Listed records: Begin
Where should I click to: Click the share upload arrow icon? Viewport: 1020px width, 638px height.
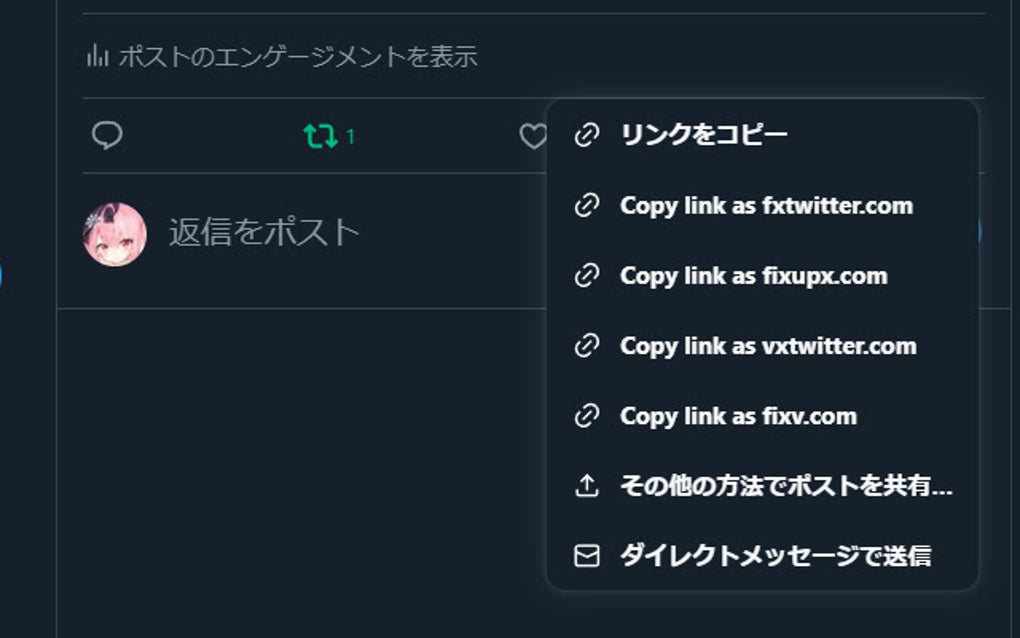pyautogui.click(x=587, y=486)
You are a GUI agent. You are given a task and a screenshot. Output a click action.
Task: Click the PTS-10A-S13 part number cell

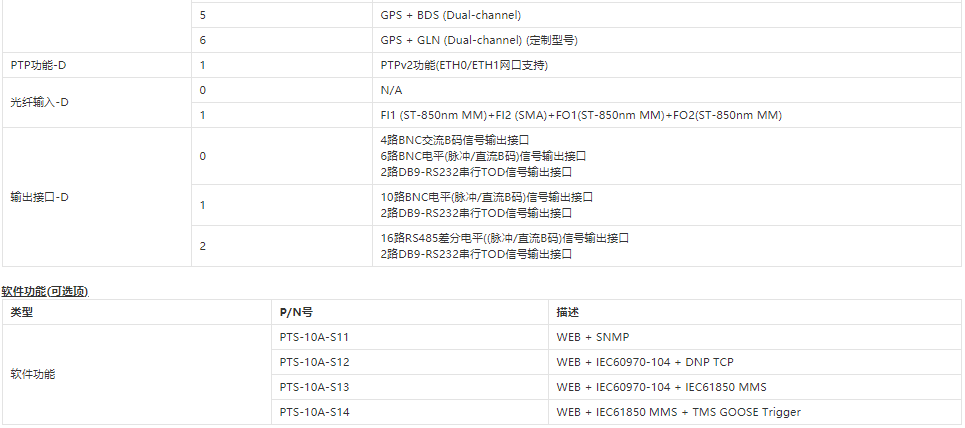click(x=314, y=387)
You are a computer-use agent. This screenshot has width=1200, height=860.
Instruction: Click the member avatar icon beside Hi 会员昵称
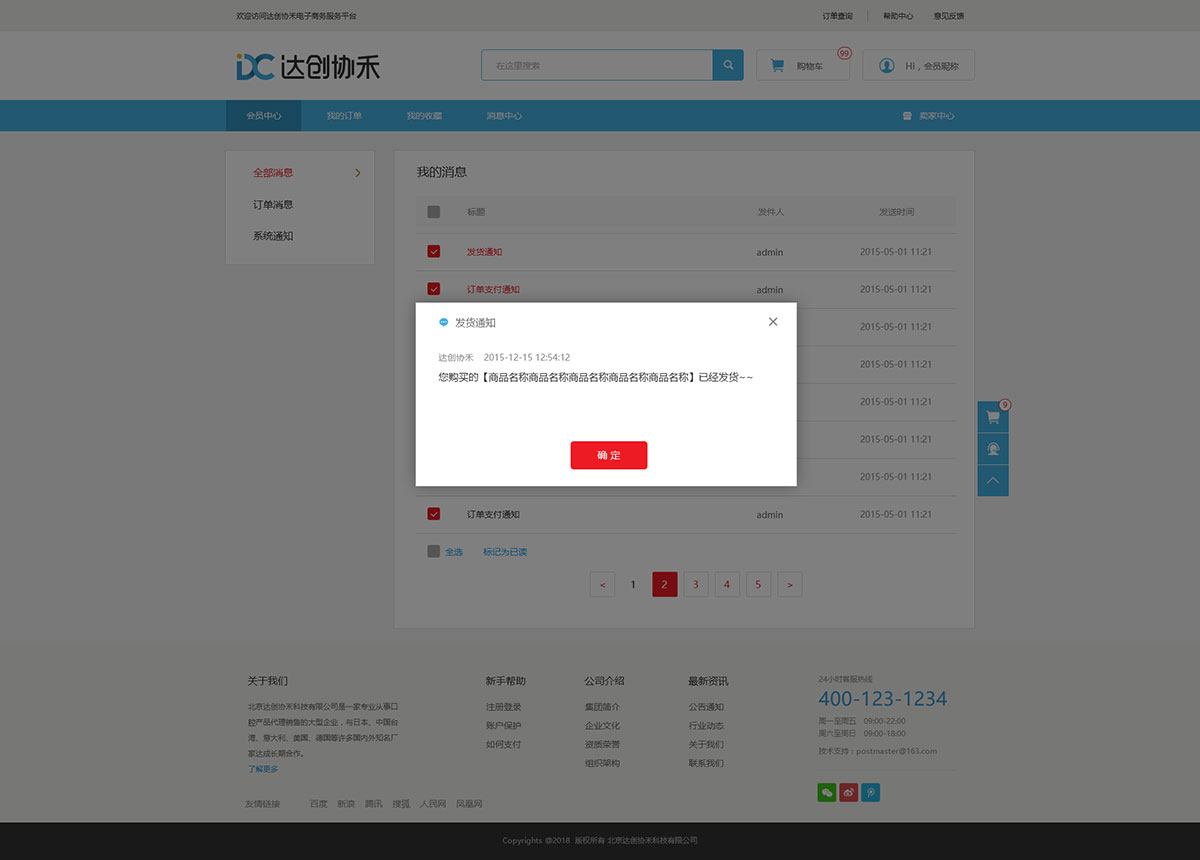point(886,65)
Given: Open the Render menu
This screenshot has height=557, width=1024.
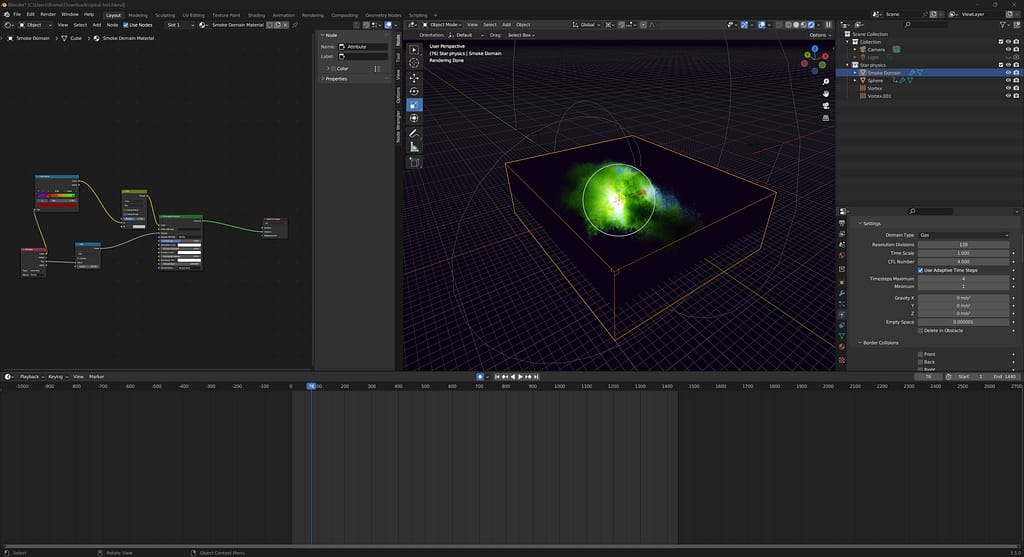Looking at the screenshot, I should pos(48,15).
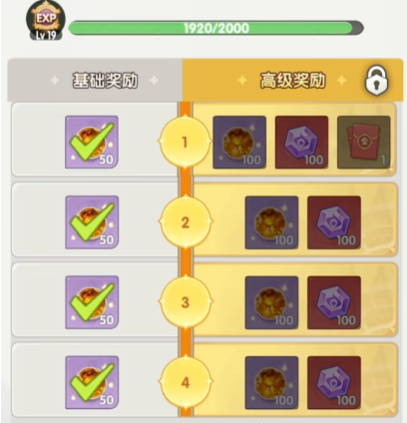Click the claimed basic reward in tier 4
This screenshot has width=407, height=423.
92,382
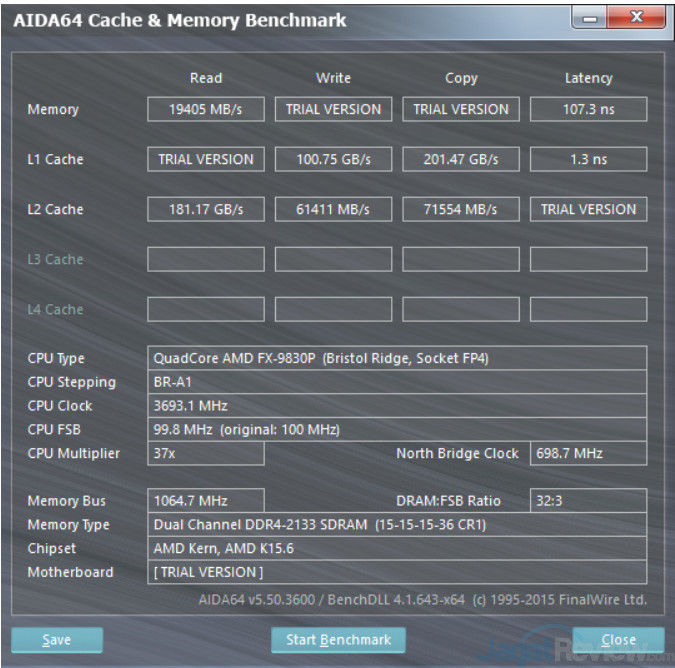
Task: Select the DRAM:FSB Ratio 32:3 field
Action: pyautogui.click(x=588, y=501)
Listed records: End
> _Instructions to follow_
Starting at the line that contains "You are a computer-use", write out every line through the end of the entries above exactly, and omit the pictures.

> _Answer to this task_
You are a computer-use agent. This screenshot has width=1200, height=860.
Instruction: Click the member avatar icon beside Hi 会员昵称
point(886,65)
Given: Open the Render menu
This screenshot has height=557, width=1024.
Looking at the screenshot, I should pos(48,15).
Click the claimed basic reward in tier 4
This screenshot has width=407, height=423.
92,382
Task: Select the DRAM:FSB Ratio 32:3 field
Action: pyautogui.click(x=588, y=501)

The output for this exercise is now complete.